In the lines below, switch every "Output a click action" to "Return a click action" and write them out again with nothing else changed.

(Saved entries)
---------------

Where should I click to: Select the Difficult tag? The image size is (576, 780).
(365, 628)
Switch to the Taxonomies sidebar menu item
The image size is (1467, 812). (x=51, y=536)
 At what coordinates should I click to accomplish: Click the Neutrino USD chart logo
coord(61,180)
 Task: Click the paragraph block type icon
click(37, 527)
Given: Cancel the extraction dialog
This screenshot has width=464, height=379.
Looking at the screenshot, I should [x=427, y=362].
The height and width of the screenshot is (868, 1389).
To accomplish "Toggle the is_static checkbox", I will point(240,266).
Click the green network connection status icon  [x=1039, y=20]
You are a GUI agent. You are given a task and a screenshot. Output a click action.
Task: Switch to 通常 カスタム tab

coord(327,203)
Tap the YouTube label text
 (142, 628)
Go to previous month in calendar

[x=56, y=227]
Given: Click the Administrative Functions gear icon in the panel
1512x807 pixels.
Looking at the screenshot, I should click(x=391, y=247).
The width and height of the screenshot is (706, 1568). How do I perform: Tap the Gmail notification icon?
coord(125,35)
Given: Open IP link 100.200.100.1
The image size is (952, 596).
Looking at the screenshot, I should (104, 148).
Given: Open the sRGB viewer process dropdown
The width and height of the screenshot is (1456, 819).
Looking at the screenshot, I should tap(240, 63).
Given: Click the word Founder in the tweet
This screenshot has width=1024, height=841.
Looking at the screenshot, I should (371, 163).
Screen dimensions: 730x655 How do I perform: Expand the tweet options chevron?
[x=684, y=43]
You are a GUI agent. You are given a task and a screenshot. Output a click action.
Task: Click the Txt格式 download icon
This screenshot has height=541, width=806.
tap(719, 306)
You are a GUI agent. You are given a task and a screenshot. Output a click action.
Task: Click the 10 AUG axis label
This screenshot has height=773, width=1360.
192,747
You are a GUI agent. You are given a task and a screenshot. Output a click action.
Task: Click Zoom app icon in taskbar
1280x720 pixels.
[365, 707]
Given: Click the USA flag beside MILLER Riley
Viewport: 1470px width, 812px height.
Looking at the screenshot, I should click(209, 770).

---------------

### Answer in full
Where should I click to: Select the Difficult tag? The image size is (576, 780).
(365, 628)
Switch to the Taxonomies sidebar menu item
The image size is (1467, 812). (x=51, y=536)
 At what coordinates should I click to accomplish: Click the Neutrino USD chart logo
coord(61,180)
 Task: Click the paragraph block type icon
click(37, 527)
Given: Cancel the extraction dialog
This screenshot has width=464, height=379.
Looking at the screenshot, I should [x=427, y=362].
The height and width of the screenshot is (868, 1389).
To accomplish "Toggle the is_static checkbox", I will point(240,266).
Click the green network connection status icon  [x=1039, y=20]
You are a GUI agent. You are given a task and a screenshot. Return a click action.
Task: Switch to 通常 カスタム tab

coord(327,203)
Tap the YouTube label text
 (142, 628)
Go to previous month in calendar

[x=56, y=227]
Given: Click the Administrative Functions gear icon in the panel
1512x807 pixels.
Looking at the screenshot, I should click(x=391, y=247).
The width and height of the screenshot is (706, 1568). How do I perform: Tap the Gmail notification icon?
coord(125,35)
Given: Open IP link 100.200.100.1
The image size is (952, 596).
Looking at the screenshot, I should (104, 148).
Given: Open the sRGB viewer process dropdown
The width and height of the screenshot is (1456, 819).
Looking at the screenshot, I should tap(240, 63).
Given: Click the word Founder in the tweet
This screenshot has width=1024, height=841.
Looking at the screenshot, I should (371, 163).
Screen dimensions: 730x655 How do I perform: Expand the tweet options chevron?
[x=684, y=43]
You are a GUI agent. You are given a task and a screenshot. Return a click action.
Task: Click the Txt格式 download icon
This screenshot has height=541, width=806.
tap(719, 306)
You are a GUI agent. You are given a task and a screenshot. Return a click action.
Task: Click the 10 AUG axis label
This screenshot has height=773, width=1360.
192,747
You are a GUI agent. You are given a task and a screenshot. Return a click action.
Task: Click Zoom app icon in taskbar
1280x720 pixels.
[365, 707]
Given: Click the USA flag beside MILLER Riley
Viewport: 1470px width, 812px height.
Looking at the screenshot, I should click(209, 770).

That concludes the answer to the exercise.